L'Assessore alla cultura Enzo Battarra

“Da Vanvitelli al futuro in Terra di Lavoro e nei suoi musei. Riflessi di passato, visioni di avvenire” è il titolo del progetto del Sistema Museale Terra di Lavoro per il quale il Comune di Caserta, come capofila, ha richiesto un finanziamento alla Regione di Campania nell’ambito dell”Avviso pubblico per l’accesso ai contributi a sostegno degli interventi e delle attività finalizzati allo sviluppo, promozione e valorizzazione dei musei e delle raccolte, di ente locale e di interesse locale”.

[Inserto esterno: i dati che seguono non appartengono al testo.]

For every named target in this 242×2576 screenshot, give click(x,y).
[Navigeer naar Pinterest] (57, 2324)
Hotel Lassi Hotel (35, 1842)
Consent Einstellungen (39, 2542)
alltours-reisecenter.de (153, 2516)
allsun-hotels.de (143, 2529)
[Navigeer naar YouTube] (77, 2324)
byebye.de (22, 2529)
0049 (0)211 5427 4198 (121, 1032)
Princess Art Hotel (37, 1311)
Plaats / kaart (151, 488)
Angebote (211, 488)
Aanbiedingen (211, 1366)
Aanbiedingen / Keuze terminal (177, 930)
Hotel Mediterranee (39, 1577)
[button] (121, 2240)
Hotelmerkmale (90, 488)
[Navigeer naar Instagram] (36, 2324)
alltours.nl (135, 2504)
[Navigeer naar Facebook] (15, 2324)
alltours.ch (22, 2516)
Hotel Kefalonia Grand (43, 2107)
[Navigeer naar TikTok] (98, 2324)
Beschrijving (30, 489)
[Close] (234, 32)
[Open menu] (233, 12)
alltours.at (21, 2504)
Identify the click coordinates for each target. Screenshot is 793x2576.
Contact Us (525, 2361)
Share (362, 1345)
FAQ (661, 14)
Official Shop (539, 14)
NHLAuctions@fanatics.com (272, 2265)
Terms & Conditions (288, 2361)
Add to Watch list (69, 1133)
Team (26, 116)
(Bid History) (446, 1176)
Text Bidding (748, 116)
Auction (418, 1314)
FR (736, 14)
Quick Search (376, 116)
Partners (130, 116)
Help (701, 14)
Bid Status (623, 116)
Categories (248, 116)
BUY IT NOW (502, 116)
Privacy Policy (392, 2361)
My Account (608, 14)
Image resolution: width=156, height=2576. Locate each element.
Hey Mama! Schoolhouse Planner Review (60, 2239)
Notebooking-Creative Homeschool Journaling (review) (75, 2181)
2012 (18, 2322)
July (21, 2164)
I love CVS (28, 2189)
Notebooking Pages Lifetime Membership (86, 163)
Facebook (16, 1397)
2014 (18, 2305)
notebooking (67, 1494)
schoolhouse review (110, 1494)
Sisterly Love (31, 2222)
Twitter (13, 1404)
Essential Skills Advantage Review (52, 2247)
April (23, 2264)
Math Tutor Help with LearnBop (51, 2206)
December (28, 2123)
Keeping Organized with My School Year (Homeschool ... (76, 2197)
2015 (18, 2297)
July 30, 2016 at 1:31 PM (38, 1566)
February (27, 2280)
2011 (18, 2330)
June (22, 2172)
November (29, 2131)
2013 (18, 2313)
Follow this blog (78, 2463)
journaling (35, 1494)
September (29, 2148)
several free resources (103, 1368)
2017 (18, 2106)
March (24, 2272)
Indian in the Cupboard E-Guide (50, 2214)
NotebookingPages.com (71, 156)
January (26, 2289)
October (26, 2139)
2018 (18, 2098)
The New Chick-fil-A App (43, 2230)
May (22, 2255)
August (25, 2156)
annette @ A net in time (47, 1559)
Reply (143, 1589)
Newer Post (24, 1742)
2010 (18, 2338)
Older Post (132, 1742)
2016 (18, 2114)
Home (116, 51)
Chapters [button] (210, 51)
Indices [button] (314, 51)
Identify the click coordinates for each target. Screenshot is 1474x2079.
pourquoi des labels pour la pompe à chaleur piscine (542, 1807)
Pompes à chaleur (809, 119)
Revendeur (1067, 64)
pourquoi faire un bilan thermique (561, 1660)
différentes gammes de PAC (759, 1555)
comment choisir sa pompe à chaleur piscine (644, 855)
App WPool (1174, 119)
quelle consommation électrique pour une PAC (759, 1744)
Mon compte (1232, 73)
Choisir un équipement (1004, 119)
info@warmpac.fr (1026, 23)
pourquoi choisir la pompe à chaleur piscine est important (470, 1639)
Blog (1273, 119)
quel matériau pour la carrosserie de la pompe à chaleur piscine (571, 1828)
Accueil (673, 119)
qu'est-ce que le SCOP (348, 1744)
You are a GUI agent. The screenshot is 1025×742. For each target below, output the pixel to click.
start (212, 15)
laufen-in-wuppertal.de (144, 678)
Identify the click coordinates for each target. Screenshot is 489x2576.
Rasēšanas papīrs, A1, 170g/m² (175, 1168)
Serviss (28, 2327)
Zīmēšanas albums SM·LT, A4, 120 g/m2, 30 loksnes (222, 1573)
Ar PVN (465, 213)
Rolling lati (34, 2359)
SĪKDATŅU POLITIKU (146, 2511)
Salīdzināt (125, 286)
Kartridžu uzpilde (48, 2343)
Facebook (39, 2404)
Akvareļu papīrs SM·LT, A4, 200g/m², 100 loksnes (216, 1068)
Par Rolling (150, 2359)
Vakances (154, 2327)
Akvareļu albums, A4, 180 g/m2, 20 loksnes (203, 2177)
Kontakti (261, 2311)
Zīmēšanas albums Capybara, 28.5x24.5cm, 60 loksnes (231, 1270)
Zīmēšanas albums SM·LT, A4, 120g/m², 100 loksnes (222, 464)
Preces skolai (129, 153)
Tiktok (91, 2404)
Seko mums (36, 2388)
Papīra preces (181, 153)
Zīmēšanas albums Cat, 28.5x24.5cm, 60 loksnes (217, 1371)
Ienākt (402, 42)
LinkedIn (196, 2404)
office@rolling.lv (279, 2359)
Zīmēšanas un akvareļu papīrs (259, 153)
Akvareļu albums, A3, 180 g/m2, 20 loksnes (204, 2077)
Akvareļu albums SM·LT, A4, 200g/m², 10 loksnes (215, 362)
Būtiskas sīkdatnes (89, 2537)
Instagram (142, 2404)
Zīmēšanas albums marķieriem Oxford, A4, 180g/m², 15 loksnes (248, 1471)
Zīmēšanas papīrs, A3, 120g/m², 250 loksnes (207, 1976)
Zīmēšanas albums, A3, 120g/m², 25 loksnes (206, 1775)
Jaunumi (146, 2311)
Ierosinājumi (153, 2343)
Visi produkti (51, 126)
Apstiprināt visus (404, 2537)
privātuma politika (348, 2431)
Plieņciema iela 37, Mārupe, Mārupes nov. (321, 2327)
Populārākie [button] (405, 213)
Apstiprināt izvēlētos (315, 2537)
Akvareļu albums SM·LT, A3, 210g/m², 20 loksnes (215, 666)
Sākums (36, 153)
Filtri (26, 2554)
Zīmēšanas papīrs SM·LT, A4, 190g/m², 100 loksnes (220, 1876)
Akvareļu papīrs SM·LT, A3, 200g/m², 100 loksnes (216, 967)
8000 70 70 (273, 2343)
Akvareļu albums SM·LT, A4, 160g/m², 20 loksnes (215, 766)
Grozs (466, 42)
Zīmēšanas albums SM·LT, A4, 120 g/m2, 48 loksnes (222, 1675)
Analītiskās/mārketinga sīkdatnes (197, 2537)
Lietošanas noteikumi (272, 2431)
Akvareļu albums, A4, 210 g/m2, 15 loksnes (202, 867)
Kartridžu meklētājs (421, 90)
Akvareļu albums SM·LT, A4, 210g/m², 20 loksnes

La delibera, proposta dall’assessore alla Cultura Enzo Battarra, è stata approvata dalla Giunta comunale congiuntamente a tutta la documentazione necessaria alla richiesta di contributo che precedentemente aveva ottenuto l’ok dell’Assemblea degli enti aderenti e del Comitato scientifico del Sistema Museale Terra di Lavoro.

Il progetto punta, in particolare, ad aumentare le conoscenze sul periodo borbonico con particolare riferimento alle tracce paesaggistiche e ambientali, alle produzioni agro-alimentari, culinarie, scientifiche e tecnologiche.

Il Sistema Museale Terra di Lavoro è composto da:

•                     Comune di Caserta (Museo d’arte contemporanea della città di Caserta)

•                     Comune di Piedimonte Matese (Museo civico Raffaele Marrocco di Piedimonte Matese)

•                     Comune di Maddaloni (Istituzione museo civico di Maddaloni)

•                     Comune di San Pietro Infine (Museo della Memoria Storica di San Pietro Infine)

•                     Istituto Tecnico Statale Buonarroti di Caserta (Museo “Michelangelo”)

•                     Comune di San Nicola La Strada (Museo della Civiltà Contadina)

•                     Comune di Mondragone (Museo Civico “Biagio Greco”)

Nell’ambito della stessa seduta di Giunta è stata anche approvata una delibera relativa al  progetto di una mostra del Museo d’arte contemporanea della Città di Caserta dal titolo “Kunshtalle del terzo millennio”, per un’ulteriore richiesta di contributo alla Regione Campania.